■ **Your goal**:
Rewrite all the rows below, changing every "Locate each element" to "Find each element" and leaving the rest as it is.

Saved data entries:

+--

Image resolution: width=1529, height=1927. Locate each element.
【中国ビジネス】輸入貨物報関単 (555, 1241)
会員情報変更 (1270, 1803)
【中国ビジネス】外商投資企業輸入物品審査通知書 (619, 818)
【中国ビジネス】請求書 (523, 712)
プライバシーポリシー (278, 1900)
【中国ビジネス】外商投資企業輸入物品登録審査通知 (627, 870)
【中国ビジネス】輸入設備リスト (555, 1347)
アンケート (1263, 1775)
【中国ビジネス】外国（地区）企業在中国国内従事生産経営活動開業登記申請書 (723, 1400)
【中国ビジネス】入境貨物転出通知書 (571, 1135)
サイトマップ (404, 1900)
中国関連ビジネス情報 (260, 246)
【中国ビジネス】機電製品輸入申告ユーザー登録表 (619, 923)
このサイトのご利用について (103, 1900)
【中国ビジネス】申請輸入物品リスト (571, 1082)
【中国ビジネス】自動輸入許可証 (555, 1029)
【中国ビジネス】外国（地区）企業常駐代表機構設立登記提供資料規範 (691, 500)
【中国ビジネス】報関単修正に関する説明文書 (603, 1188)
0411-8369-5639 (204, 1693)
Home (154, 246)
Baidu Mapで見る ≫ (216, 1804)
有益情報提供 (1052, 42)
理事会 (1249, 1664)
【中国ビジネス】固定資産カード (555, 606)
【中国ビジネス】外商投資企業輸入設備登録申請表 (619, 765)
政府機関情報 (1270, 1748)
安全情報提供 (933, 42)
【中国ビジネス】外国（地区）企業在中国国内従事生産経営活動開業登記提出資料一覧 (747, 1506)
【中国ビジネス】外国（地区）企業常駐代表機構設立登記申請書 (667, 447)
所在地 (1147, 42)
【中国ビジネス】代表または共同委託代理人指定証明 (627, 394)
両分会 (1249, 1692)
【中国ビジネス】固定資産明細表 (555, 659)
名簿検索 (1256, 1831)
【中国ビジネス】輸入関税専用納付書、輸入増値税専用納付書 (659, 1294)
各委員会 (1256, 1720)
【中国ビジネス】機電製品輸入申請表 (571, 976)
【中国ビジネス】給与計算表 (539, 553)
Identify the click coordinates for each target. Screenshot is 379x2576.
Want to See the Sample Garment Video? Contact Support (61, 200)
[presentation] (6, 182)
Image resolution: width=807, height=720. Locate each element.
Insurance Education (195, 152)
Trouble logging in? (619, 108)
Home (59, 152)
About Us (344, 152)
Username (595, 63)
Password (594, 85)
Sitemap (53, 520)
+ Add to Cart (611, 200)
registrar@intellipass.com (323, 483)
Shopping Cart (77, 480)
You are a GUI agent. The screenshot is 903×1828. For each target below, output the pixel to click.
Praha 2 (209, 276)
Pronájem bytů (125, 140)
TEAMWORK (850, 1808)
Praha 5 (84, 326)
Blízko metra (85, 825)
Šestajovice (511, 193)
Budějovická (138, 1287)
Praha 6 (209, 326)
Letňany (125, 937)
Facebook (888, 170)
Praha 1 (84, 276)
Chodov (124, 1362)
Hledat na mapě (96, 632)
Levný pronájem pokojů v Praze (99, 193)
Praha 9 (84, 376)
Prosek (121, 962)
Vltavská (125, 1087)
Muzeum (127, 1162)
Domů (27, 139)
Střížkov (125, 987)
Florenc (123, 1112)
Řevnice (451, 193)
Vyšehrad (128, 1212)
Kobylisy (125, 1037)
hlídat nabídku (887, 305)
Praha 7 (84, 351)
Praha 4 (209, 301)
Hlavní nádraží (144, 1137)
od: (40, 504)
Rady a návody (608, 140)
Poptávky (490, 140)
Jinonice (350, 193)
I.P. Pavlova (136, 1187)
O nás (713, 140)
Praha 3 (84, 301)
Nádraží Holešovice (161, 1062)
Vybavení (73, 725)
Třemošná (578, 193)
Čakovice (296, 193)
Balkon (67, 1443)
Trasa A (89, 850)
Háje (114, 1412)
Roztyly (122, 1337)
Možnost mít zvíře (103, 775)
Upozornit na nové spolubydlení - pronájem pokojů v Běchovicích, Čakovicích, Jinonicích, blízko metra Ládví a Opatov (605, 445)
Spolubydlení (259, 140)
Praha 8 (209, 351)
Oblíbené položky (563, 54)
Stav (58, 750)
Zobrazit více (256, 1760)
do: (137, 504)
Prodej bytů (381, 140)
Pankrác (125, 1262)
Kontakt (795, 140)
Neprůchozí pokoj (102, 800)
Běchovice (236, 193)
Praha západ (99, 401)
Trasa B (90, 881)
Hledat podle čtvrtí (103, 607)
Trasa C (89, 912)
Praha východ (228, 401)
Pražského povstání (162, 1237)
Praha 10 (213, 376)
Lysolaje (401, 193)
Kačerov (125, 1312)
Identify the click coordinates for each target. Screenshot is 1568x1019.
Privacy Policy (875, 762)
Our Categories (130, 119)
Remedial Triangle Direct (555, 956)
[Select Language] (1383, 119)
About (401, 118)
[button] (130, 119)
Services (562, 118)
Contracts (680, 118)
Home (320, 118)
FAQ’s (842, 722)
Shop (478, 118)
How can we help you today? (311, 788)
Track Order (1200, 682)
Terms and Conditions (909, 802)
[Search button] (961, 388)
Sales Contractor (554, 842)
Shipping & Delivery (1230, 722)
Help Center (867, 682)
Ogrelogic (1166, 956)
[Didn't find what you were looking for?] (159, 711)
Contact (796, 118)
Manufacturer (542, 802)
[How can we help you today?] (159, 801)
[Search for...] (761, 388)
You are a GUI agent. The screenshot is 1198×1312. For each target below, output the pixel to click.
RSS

+--

■ **Response to this task**:
Image resolution: width=1529, height=1927. Find each element.
【中国ビジネス】輸入貨物報関単 (555, 1241)
会員情報変更 (1270, 1803)
【中国ビジネス】外商投資企業輸入物品審査通知書 (619, 818)
【中国ビジネス】請求書 (523, 712)
プライバシーポリシー (278, 1900)
【中国ビジネス】外商投資企業輸入物品登録審査通知 (627, 870)
【中国ビジネス】輸入設備リスト (555, 1347)
アンケート (1263, 1775)
【中国ビジネス】外国（地区）企業在中国国内従事生産経営活動開業登記申請書 (723, 1400)
【中国ビジネス】入境貨物転出通知書 (571, 1135)
サイトマップ (404, 1900)
中国関連ビジネス情報 (260, 246)
【中国ビジネス】機電製品輸入申告ユーザー登録表 (619, 923)
このサイトのご利用について (103, 1900)
【中国ビジネス】申請輸入物品リスト (571, 1082)
【中国ビジネス】自動輸入許可証 (555, 1029)
【中国ビジネス】外国（地区）企業常駐代表機構設立登記提供資料規範 (691, 500)
【中国ビジネス】報関単修正に関する説明文書 (603, 1188)
0411-8369-5639 (204, 1693)
Home (154, 246)
Baidu Mapで見る ≫ (216, 1804)
有益情報提供 (1052, 42)
理事会 (1249, 1664)
【中国ビジネス】固定資産カード (555, 606)
【中国ビジネス】外商投資企業輸入設備登録申請表 (619, 765)
政府機関情報 (1270, 1748)
安全情報提供 (933, 42)
【中国ビジネス】外国（地区）企業在中国国内従事生産経営活動開業登記提出資料一覧 (747, 1506)
【中国ビジネス】外国（地区）企業常駐代表機構設立登記申請書 (667, 447)
所在地 (1147, 42)
【中国ビジネス】代表または共同委託代理人指定証明 (627, 394)
両分会 (1249, 1692)
【中国ビジネス】固定資産明細表 (555, 659)
名簿検索 (1256, 1831)
【中国ビジネス】輸入関税専用納付書、輸入増値税専用納付書 (659, 1294)
各委員会 (1256, 1720)
【中国ビジネス】機電製品輸入申請表 (571, 976)
【中国ビジネス】給与計算表 (539, 553)
Identify the click coordinates for each target. Screenshot is 379x2576.
Want to See the Sample Garment Video? Contact Support (61, 200)
[presentation] (6, 182)
Image resolution: width=807, height=720. Find each element.
Insurance Education (195, 152)
Trouble logging in? (619, 108)
Home (59, 152)
About Us (344, 152)
Username (595, 63)
Password (594, 85)
Sitemap (53, 520)
+ Add to Cart (611, 200)
registrar@intellipass.com (323, 483)
Shopping Cart (77, 480)
You are a GUI agent. The screenshot is 903×1828. For each target below, output the pixel to click.
Praha 2 (209, 276)
Pronájem bytů (125, 140)
TEAMWORK (850, 1808)
Praha 5 (84, 326)
Blízko metra (85, 825)
Šestajovice (511, 193)
Budějovická (138, 1287)
Praha 6 (209, 326)
Letňany (125, 937)
Facebook (888, 170)
Praha 1 (84, 276)
Chodov (124, 1362)
Hledat na mapě (96, 632)
Levný pronájem pokojů v Praze (99, 193)
Praha 9 (84, 376)
Prosek (121, 962)
Vltavská (125, 1087)
Muzeum (127, 1162)
Domů (27, 139)
Střížkov (125, 987)
Florenc (123, 1112)
Řevnice (451, 193)
Vyšehrad (128, 1212)
Kobylisy (125, 1037)
hlídat nabídku (887, 305)
Praha 7 (84, 351)
Praha 4 (209, 301)
Hlavní nádraží (144, 1137)
od: (40, 504)
Rady a návody (608, 140)
Poptávky (490, 140)
Jinonice (350, 193)
I.P. Pavlova (136, 1187)
O nás (713, 140)
Praha 3 (84, 301)
Nádraží Holešovice (161, 1062)
Vybavení (73, 725)
Třemošná (578, 193)
Čakovice (296, 193)
Balkon (67, 1443)
Trasa A (89, 850)
Háje (114, 1412)
Roztyly (122, 1337)
Možnost mít zvíře (103, 775)
Upozornit na nové spolubydlení - pronájem pokojů v Běchovicích, Čakovicích, Jinonicích, blízko metra Ládví a Opatov (605, 445)
Spolubydlení (259, 140)
Praha 8 (209, 351)
Oblíbené položky (563, 54)
Stav (58, 750)
Zobrazit více (256, 1760)
do: (137, 504)
Prodej bytů (381, 140)
Pankrác (125, 1262)
Kontakt (795, 140)
Neprůchozí pokoj (102, 800)
Běchovice (236, 193)
Praha západ (99, 401)
Trasa B (90, 881)
Hledat podle čtvrtí (103, 607)
Trasa C (89, 912)
Praha východ (228, 401)
Pražského povstání (162, 1237)
Praha 10 (213, 376)
Lysolaje (401, 193)
Kačerov (125, 1312)
Identify the click coordinates for each target. Screenshot is 1568x1019.
Privacy Policy (875, 762)
Our Categories (130, 119)
Remedial Triangle Direct (555, 956)
[Select Language] (1383, 119)
About (401, 118)
[button] (130, 119)
Services (562, 118)
Contracts (680, 118)
Home (320, 118)
FAQ’s (842, 722)
Shop (478, 118)
How can we help you today? (311, 788)
Track Order (1200, 682)
Terms and Conditions (909, 802)
[Search button] (961, 388)
Sales Contractor (554, 842)
Shipping & Delivery (1230, 722)
Help Center (867, 682)
Ogrelogic (1166, 956)
[Didn't find what you were looking for?] (159, 711)
Contact (796, 118)
Manufacturer (542, 802)
[How can we help you today?] (159, 801)
[Search for...] (761, 388)
You are a GUI agent. The screenshot is 1198×1312. For each target below, output the pixel to click.
RSS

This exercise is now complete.